The author recalls that day “in May when [she] decided to throw my wedding ring into the river.” Her “brain [at the time] was like a Maytag of recrimination, blame, self-pity, fear, always in the spin cycle.” A story of college love and then relinquishment as they “gradually became less connected to each other.” She wanted to keep trying but he didn’t. “I wanted him to still love me,” but despite more than two decades together and two children, “I couldn’t figure out why he didn’t.” “Finally, I saw that I needed to try to stop figuring and to let go.”


But how to let go?


As an interesting twist, the author “visited the Museum of Broken Relationships in Zagreb, Croatia.” That there is such a place where scores of the brokenhearted send in their unique stories speaks to the commonality in normal life of heartbreak.
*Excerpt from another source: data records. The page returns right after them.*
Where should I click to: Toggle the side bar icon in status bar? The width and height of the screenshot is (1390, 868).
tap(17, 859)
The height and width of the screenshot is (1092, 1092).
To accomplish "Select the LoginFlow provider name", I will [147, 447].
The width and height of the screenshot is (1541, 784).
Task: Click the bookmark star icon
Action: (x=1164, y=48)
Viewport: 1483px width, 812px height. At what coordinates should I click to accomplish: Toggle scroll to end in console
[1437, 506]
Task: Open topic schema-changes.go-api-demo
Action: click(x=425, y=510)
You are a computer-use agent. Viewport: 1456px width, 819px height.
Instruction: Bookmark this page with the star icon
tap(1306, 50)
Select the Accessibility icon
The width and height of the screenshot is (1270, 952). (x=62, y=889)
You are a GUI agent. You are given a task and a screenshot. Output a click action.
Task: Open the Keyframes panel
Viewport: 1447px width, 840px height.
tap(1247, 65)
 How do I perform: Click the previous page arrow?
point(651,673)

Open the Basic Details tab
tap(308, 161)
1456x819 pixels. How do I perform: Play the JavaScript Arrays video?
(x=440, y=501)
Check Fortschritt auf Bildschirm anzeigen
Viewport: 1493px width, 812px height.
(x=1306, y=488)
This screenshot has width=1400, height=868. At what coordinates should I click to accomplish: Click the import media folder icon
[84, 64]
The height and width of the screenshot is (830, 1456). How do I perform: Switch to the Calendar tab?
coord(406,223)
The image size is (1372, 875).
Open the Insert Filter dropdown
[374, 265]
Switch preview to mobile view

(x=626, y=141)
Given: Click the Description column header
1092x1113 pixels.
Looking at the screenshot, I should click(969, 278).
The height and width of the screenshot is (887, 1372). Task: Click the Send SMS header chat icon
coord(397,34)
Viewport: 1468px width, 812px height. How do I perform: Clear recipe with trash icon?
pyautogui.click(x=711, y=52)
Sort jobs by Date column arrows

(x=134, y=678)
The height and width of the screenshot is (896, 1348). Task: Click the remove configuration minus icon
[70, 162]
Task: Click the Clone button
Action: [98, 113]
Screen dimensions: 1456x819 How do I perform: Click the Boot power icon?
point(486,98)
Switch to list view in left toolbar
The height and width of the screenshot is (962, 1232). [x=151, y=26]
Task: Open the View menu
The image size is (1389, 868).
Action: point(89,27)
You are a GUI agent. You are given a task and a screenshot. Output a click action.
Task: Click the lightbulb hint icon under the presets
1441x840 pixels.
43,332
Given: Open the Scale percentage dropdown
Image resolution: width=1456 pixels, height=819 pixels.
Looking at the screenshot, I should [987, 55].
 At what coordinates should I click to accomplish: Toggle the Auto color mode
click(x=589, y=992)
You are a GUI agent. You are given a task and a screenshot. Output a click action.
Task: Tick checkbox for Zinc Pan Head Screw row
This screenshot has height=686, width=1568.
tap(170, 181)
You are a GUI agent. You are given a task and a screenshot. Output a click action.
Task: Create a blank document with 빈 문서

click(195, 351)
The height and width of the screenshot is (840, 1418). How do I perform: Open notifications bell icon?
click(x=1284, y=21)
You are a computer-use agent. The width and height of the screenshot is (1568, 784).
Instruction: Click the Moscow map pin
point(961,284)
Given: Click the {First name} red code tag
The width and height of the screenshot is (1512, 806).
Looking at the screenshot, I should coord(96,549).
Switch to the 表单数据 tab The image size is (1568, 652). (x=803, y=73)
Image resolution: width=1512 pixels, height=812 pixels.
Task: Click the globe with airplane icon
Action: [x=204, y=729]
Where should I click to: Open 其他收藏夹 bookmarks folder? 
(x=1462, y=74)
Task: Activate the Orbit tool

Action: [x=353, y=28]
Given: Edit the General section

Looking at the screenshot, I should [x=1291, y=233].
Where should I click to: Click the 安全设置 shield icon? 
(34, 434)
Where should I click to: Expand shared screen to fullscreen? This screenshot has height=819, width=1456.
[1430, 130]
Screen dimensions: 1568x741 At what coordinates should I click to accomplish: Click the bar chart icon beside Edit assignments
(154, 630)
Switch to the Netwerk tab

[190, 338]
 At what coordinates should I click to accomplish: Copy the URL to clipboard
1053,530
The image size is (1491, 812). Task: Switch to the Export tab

The founders, Olinska Vistic and Drazen Grubisic couldn’t figure out what to do with a keepsake from their relationship and decided that “Heartbreak…was in need of ritual.” Something that would help bring resolution, a divorce ritual, something that some researchers report actually helps one, as part of the grieving process, to recover.


What is a ritual?


The author writes what constitutes a ritual, “a symbolic activity that is performed either before or after a meaningful event and is intended to achieve some desired outcome, from alleviating grief to winning a competition to making it rain.” Too as suffering from the grief of death, a relationship ritual helps most when “it is validated, shared and witnessed.” Apparently, in Japan, famous for rituals, a couple or “one-half” of a couple will hire a divorce ceremony planner to help." Think flowers, food, music, friends and an ending ritual. In the author’s case she performed a “Releasing of the past” by launching her “wedding ring into the Potomac river” after spending time in nature.


And afterwards


The author notes “I still believe in love. I still believe that for many of us, a strong partnership can be a wonderful way to move through an unpredictable world.” But there are alternatives the best being “family [and] community.”